Hans lui fis une tape vigoureuse dans le dos.
-Mon vieux ça, ça sera l’enquête de ta vie !
Le commissaire Afane fit irruption dans la pièce, de mauvais poil. C’était un bonhomme grincheux qui détestait qu’on l’arrache de son sommeil.
-Cinq morts de crise cardiaque en une nuit. C’est quoi toutes ces conneries ?
-Vous faites bien de vous interroger commissaire parce que le mec d’ici a lui aussi succombé à une attaque.
-Seigneur ! Murmura le commissaire, horrifié. Y a-t-il des témoins ?
-Non !
-Et la dame qui a appelé au poste l’avez-vous interrogé ?
-Oui, répondit le petit enquêteur. C’est la domestique. Ils ne sont que deux à la maison. Il parait que notre bonhomme était veuf depuis quelques années. Et tous ses fils vivent à l’étranger. Alors pour pas être trop seul la domestique vivait avec lui. C’est elle qui a découvert le corps étendu sur le lit.
- Que faisait –elle dans sa chambre à une heure du matin ? Rugit le commissaire, suspicieux.

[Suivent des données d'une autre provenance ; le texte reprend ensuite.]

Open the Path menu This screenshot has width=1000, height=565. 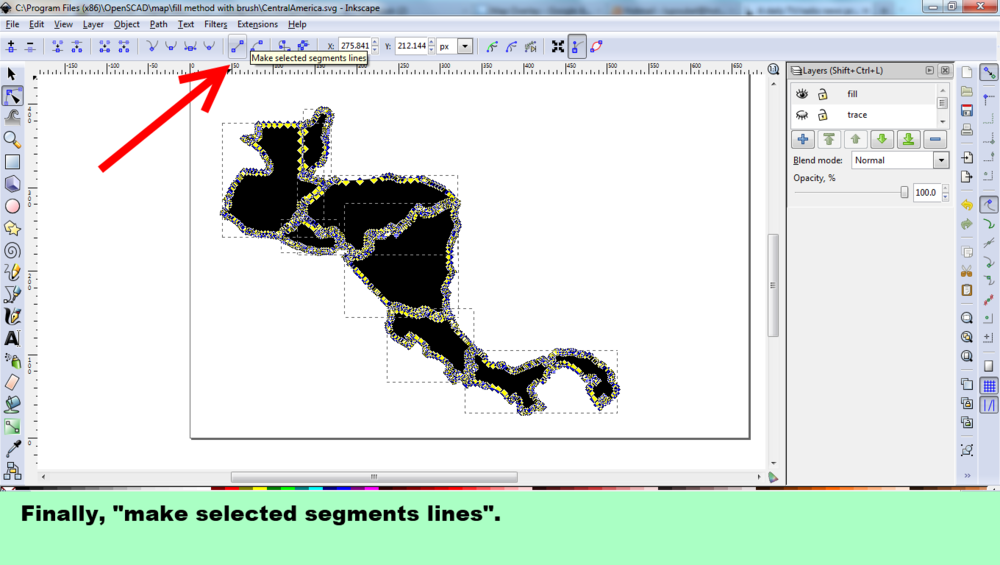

-Elle dit qu’elle n’arrivait pas à trouver le sommeil et s’est rendue à la cuisine pour boire un verre de lait. Elle a remarqué qu’aucune lumière ne filtrait sous la porte, ce qui était inhabituel. Parait que notre homme était un claustrophobe. Une fois elle a failli perdre son boulot pour avoir oublié d’allumer le soir. Elle a donc décidé de vérifier.

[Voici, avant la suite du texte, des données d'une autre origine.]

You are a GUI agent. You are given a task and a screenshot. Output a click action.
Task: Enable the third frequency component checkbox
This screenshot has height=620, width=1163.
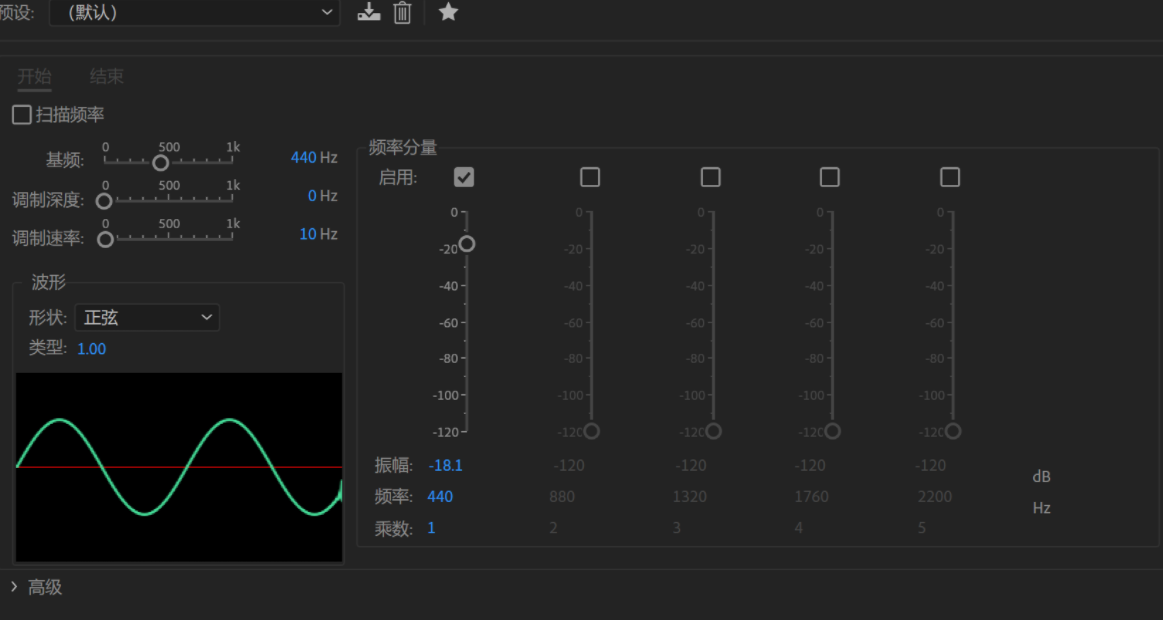coord(710,176)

-Et vous l’avez cru ! Rugit à nouveau le commissaire/.
-A votre place j’y croirai aussi hasarda Hans. Ne trouvez vous pas étrange qu’à 69 ans un type soit claustro ? De quoi avait donc peur Ossiffafa ? Je crois que c’est la question que vous devriez vous poser. Quant à moi je vais devoir disposer si vous n’avez plus besoin de mes services.
-Tu peux t’en aller Hans. Et pour l’amour de Dieu soignes moi cette grippe !
-Allez salut!...ou plutôt à tout à l’heure. J’espère que les morts de cette nuit ne gâcheront pas le cinquantenaire !
Aussitôt après son départ, le petit enquêteur resta un moment dubitatif. La dernière remarque de Hans l’intriguait soudain. Et si quelqu’un voulait réellement gâcher le cinquantenaire ? L’accession à l’indépendance n’avait pas fait que des heureux ! Et si finalement quelques nostalgiques de la période coloniale avaient décidé d’exprimer leur rage en marquant d’un sceau funeste la célébration à venir ?
-Dites commissaire, n’avez vous pas remarqué que les victimes de cette nuit étaient toutes de hauts gradés de l’armée ?
-Oui et c’est très étrange. Pensez vous qu’il puisse s’agir d’un même responsable dans tous les cas ?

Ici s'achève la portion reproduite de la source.